Einwohner in Gaza haben außerdem darauf hingewiesen, dass dies keine tatsächlichen Auswirkungen hätte, da die Wasserleitungen durch israelische Luftangriffe zerstört wurden und die Bewohner traditionell Tanks auffüllen müssen, um Zugang zu Wasser zu erhalten. Ohne Treibstoff können die Bewohner keine Lastwagen bedienen, die für den Wassertransport oder die Wasserpumpe benötigt werden.

Laut OCHA wurde am Sonntag auch die letzte noch in Betrieb befindliche Kläranlage in Gaza geschlossen, wodurch zusätzliche Mengen unbehandelten Abwassers ins Meer eingeleitet wurden.

Auch Abwasser und feste Abfälle sammeln sich auf den Straßen an und stellen eine Gefahr für Gesundheit und Umwelt dar, da die meisten der 65 Abwasserpumpstationen ihren Betrieb ohne Treibstoff eingestellt haben.

Gehäuse

Da sie in einem der am dichtesten besiedelten Gebiete der Welt leben, werden die Bewohner von Gaza immer weiter in die Enge gedrängt.

Israelische Luftangriffe und Evakuierungsbefehle haben schätzungsweise 600.000 Menschen in die südliche Hälfte des Gazastreifens vertrieben, fast 400.000 von ihnen drängten sich in Notunterkünften des UNRWA. Laut UNRWA sind diese Zahlen seit der Zählung vom 14. Oktober wahrscheinlich erheblich gestiegen und dürften einen Nährboden für Krankheiten schaffen.

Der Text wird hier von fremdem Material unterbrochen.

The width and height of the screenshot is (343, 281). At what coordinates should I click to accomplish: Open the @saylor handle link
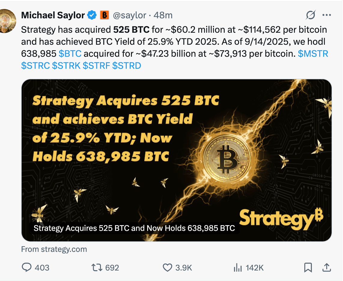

„Eine große Zahl von Menschen sucht hier und in den Schulen Zuflucht, in völliger Unordnung und ohne Hygiene. Es wird Epidemien im gesamten Gazastreifen und darüber hinaus auslösen“, sagte Muhammad Abu Salamiya vom Shifa-Krankenhaus gegenüber Al Jazeera.

Nach Angaben des Ministeriums für öffentliche Arbeiten in Gaza waren bis zum 13. Oktober mindestens 7.000 Wohneinheiten zerstört und weitere 4.887 unbewohnbar.

Vertriebene wohnen in öffentlichen Einrichtungen oder bei Gastfamilien. Youmna ElSayed von Al Jazeera, die selbst in einer 100 Quadratmeter großen Wohnung bei einer Gastfamilie wohnte, sagte, dass die Menschen im Süden mindestens zwei bis drei andere Familien in ihren Häusern beherbergten, sogar Familien, die sie nicht persönlich kannten.

Doch damit ist die Immobilienkrise in Gaza noch nicht beendet. Viele Vertriebene, darunter auch gefährdete Personen wie schwangere Frauen, Verletzte und Kinder, schlafen im Freien.